→ Data section

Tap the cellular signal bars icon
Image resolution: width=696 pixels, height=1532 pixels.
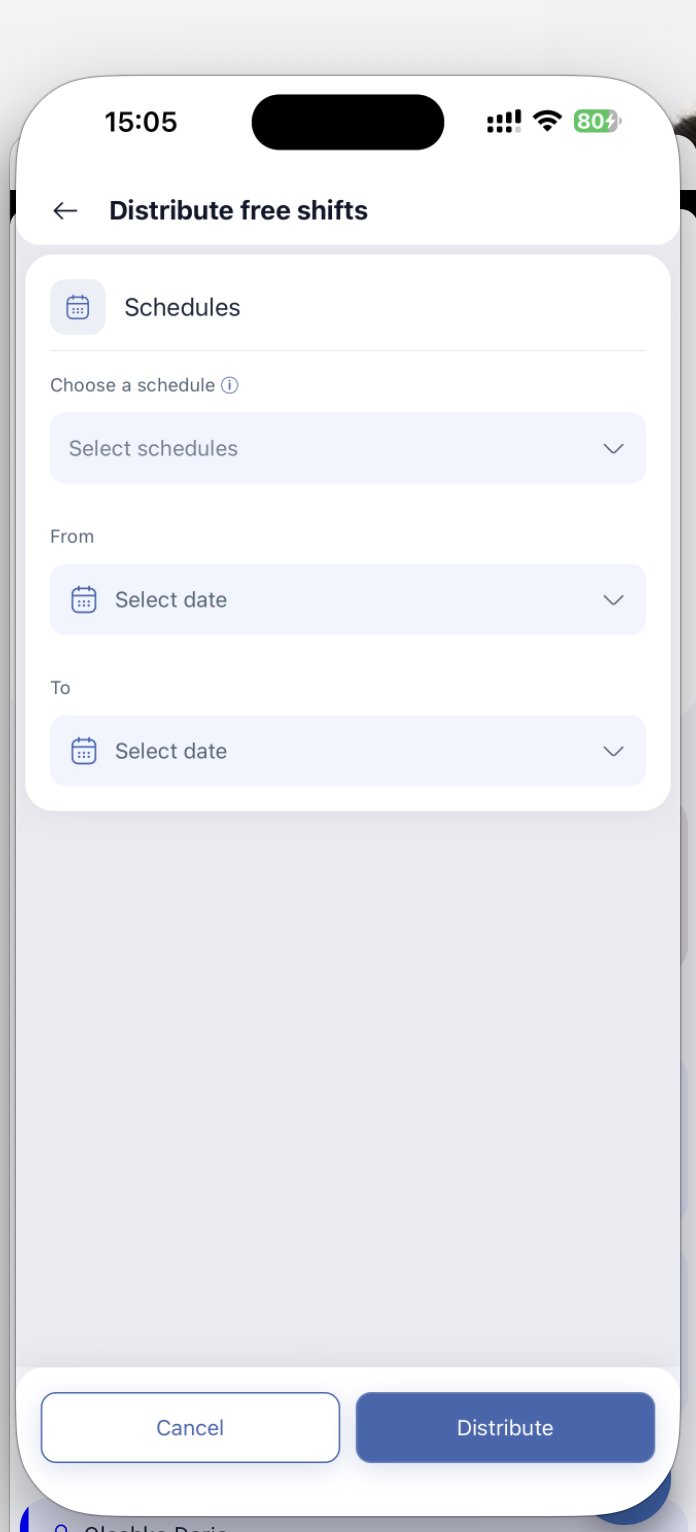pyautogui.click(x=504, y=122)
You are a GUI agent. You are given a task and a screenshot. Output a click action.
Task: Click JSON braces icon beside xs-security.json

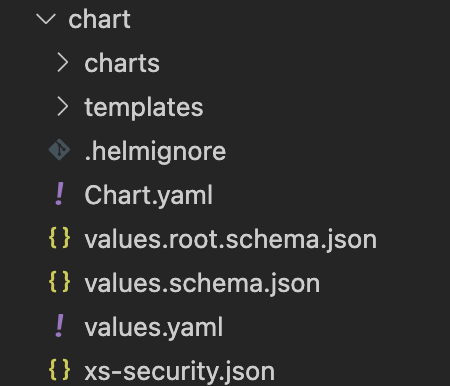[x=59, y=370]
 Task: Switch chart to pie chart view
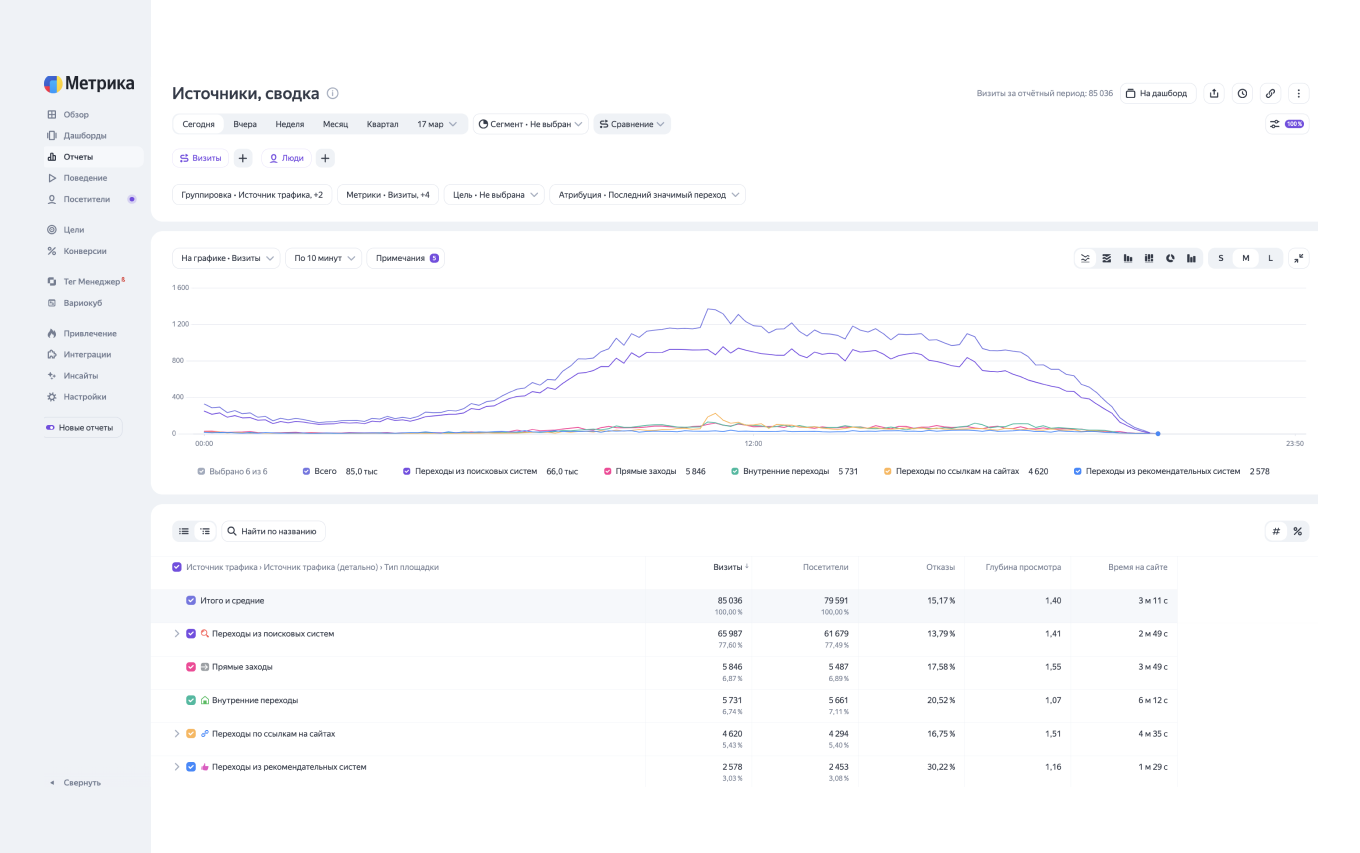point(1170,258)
--
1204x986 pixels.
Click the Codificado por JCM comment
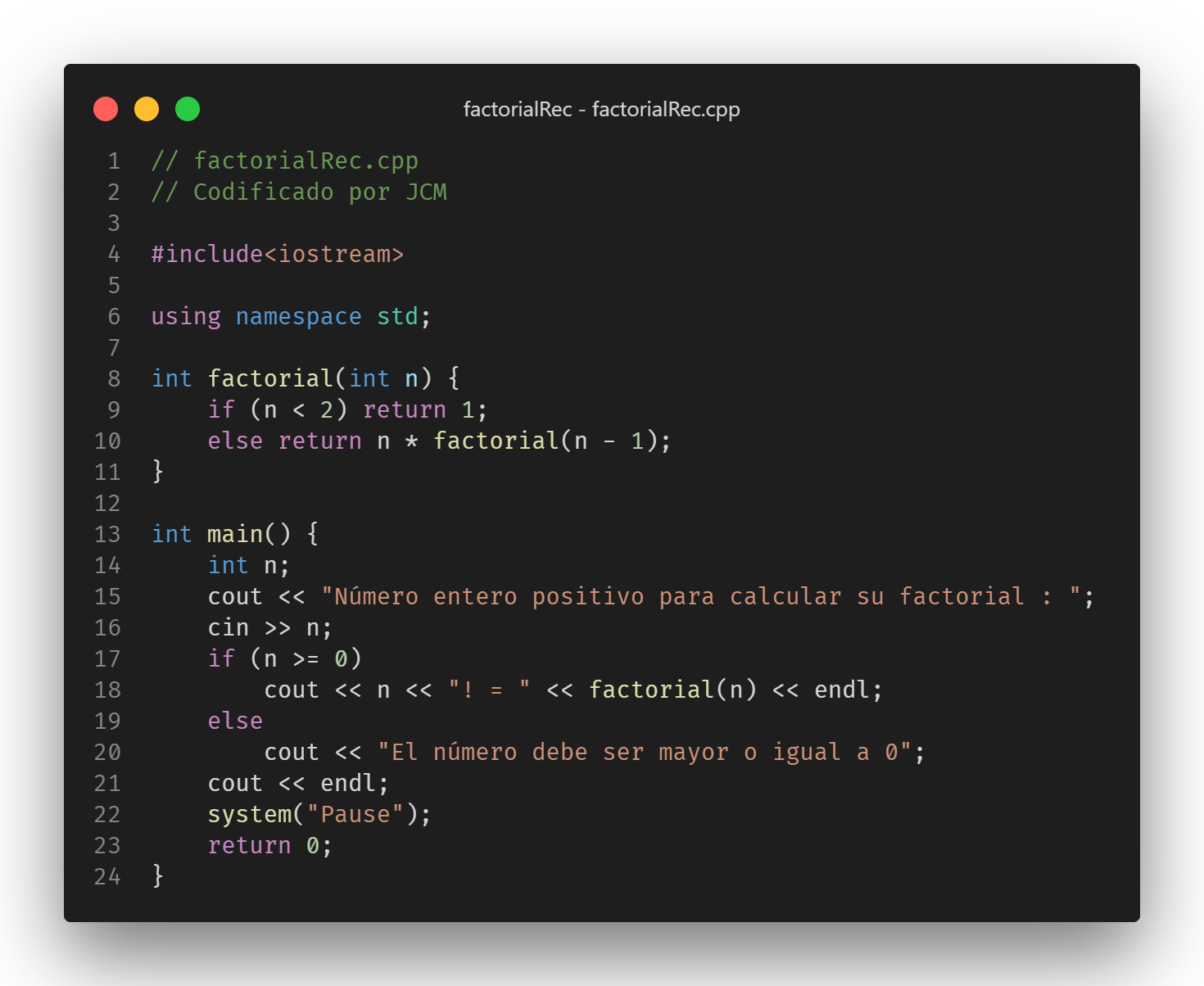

→ Work required
Extract the records starting at the line containing "You are a GUI" and ending at the line containing "point(1170,258)", repeating each line exactly and leaving the pictures out of the answer.

→ Response to the exercise
You are a GUI agent. You are given a task and a screenshot. Output a click action.
Task: Click JSON braces icon beside xs-security.json

[x=59, y=370]
 Task: Switch chart to pie chart view
point(1170,258)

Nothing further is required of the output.